> **PROBLEM 1**
From the market news excerpt, list every individual company whose share price move is given, with the percentage change reported for each.
> **PROBLEM 2**
According to the market news excerpt, how many shares traded on U.S. exchanges during Tuesday's session?

> **SELECTED EXCERPT**
▬▬▬▬▬▬
Full coverage: REUTERS
Wall Street Ends Sharply Lower As Ukraine Crisis Sows Fear
Wall Street ended sharply lower on Tuesday, with financial stocks bearing much of the damage for a second straight day as the Russia-Ukraine crisis deepened and stirred anxiety among investors.
Ten of the 11 S&P 500 sector indexes fell, led by financials (.SPSY), down 3.7%.
Wells Fargo tumbled 5.8% and the broader banks index (.SPXBK) declined 4.8% as U.S. 10-year Treasury yields slumped to five-week lows amid a flight to safe-haven debt.
Chevron Corp (CVX.N) jumped 4% to close at its highest level ever after the company raised its share buyback program and forecast for operating cash-flow through 2026, and as oil prices surged.
The energy index (.SPNY) rose about 1%.
Russia warned Kyiv residents to flee their homes and rained rockets on the city of Kharkiv as Russian commanders intensified their bombardment of Ukrainian urban areas in a shift of tactics after their six-day assault stalled.
The conflict has drawn sharp reprisals from the West including the blocking of certain Russian lenders’ access to the SWIFT international payment system.
“Investors are swimming in a soup of fear, and they don’t know how to incorporate geopolitical news into their pricing,” said Mike Zigmont, head of research and trading at Harvest Volatility Management in New York. “We’re dealing with a pure emotional investor response.”
The Dow Jones Industrial Average (.DJI) fell 1.76% to end at 33,294.95 points, while the S&P 500 (.SPX) lost 1.55% to 4,306.24.
The Nasdaq Composite (.IXIC) dropped 1.59% to 13,532.46.
The Philadelphia Semiconductor Index (.SOX) dropped 3.6%, with Advanced Micro Devices (AMD.O) tumbling 7.7%.
Trading was busy. Volume on U.S. exchanges was 14.9 billion shares, compared with a 12.3 billion average for the full session over the last 20 trading days.
Full coverage: REUTERS
WORLDWIDE: FINANCE/BUSINESS
Asian Shares Slip, Oil Surges Again As Russia Sanctions Bite
Asian stocks came under renewed pressure on Wednesday and oil prices jumped after rising worries about the impact of aggressive sanctions against Russia over its invasion of Ukraine sank shares in Europe and on Wall Street.
As global sanctions against Moscow tighten, the United States is poised to ban Russian flights using American airspace, following similar moves by the European Union and Canada.
U.S. President Joe Biden is expected to announce the ban during his State of the Union speech beginning at 0200 GMT on Tuesday, in which he will also accuse Russian President Vladimir Putin of having misjudged the West with the invasion of Ukraine.
▬▬▬▬▬▬
> **COLLECTED DATA**
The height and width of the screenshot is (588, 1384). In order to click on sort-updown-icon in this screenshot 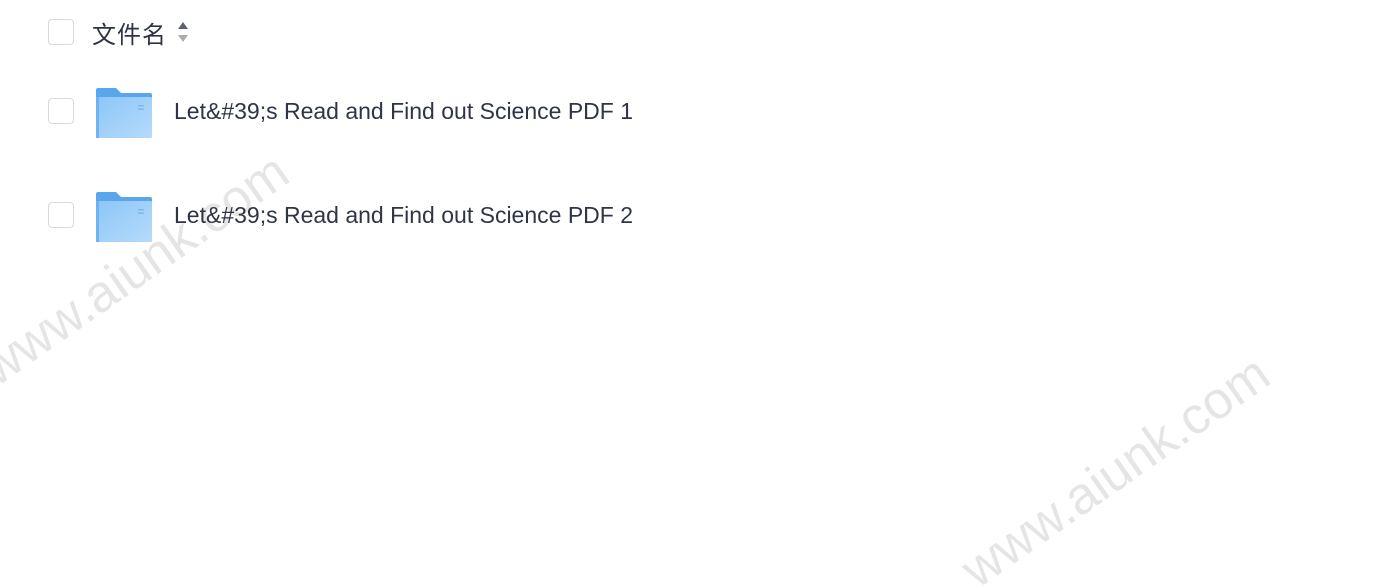, I will do `click(183, 32)`.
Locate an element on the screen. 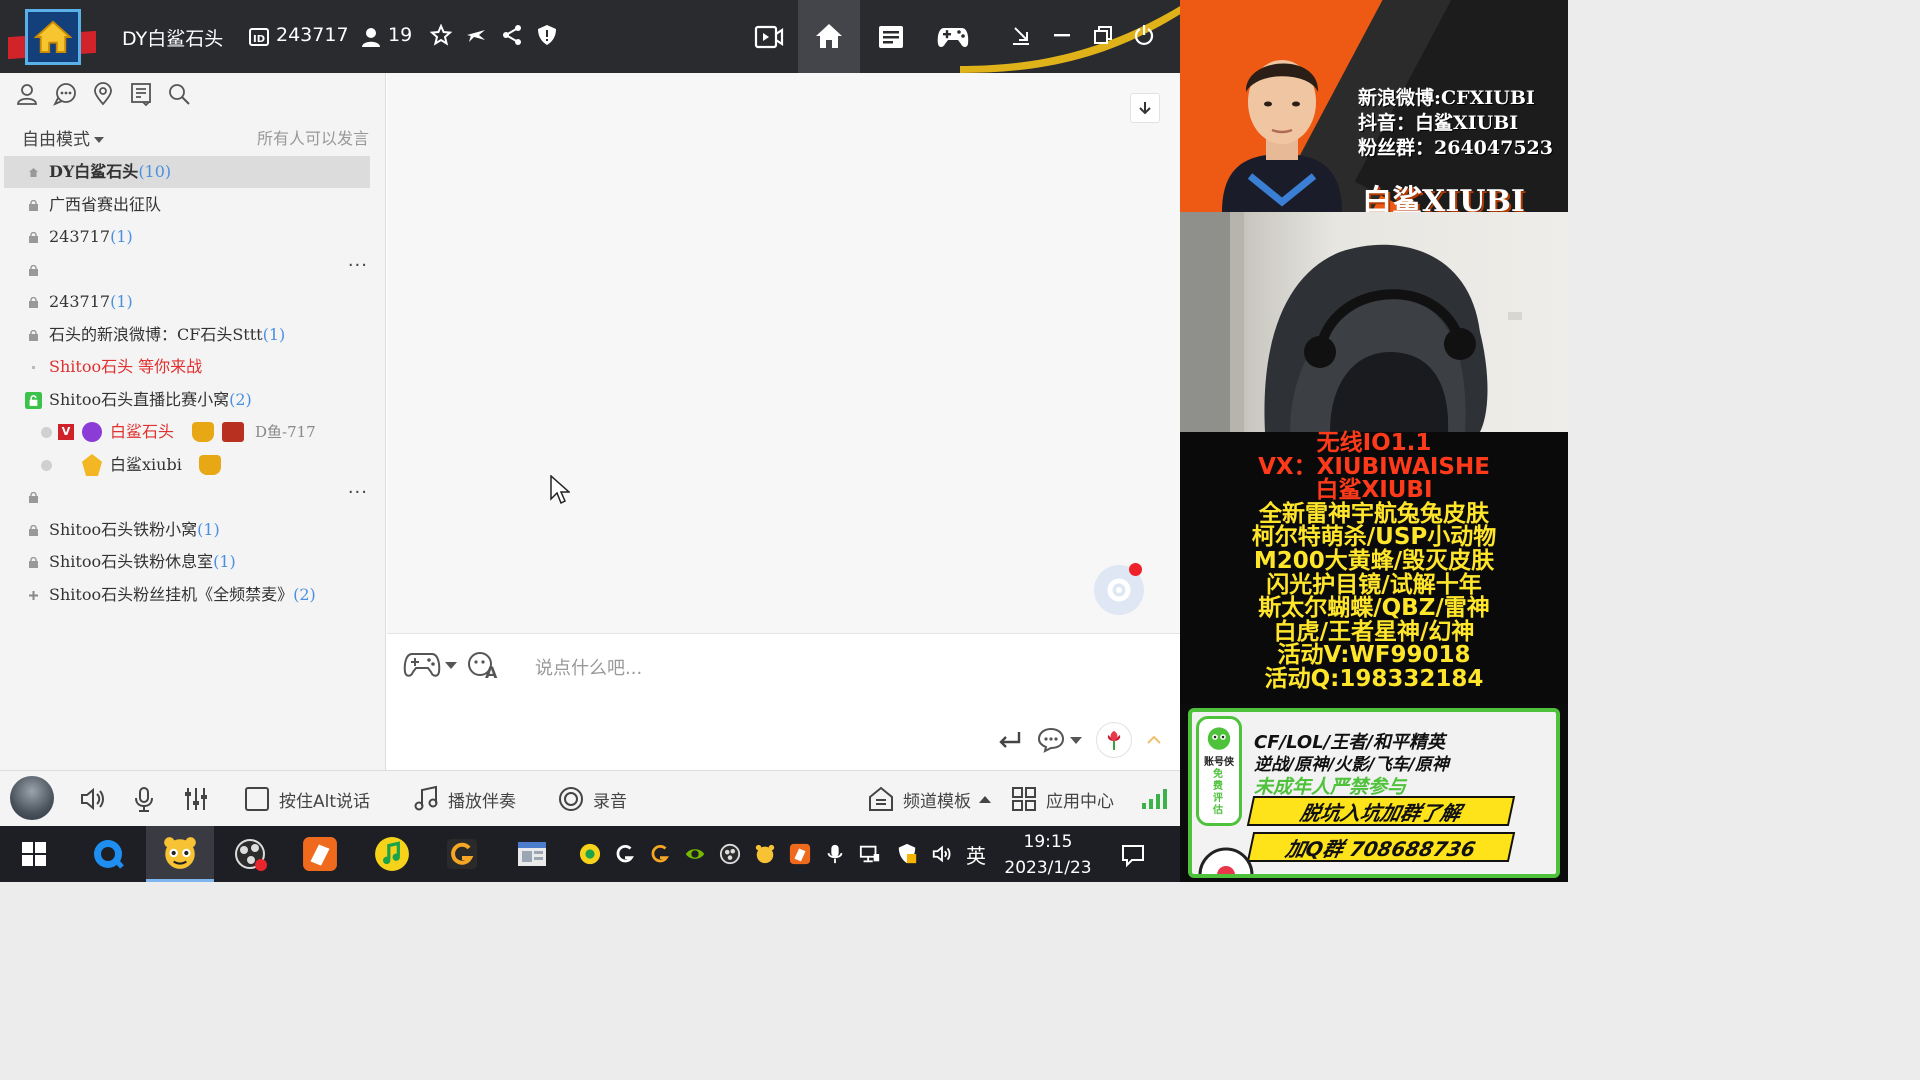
▬▬▬▬▬▬
> **EXERCISE ANSWER 1**
- Wells Fargo: down 5.8%
- Chevron Corp: up 4%
- Advanced Micro Devices: down 7.7%

> **EXERCISE ANSWER 2**
14.9 billion shares.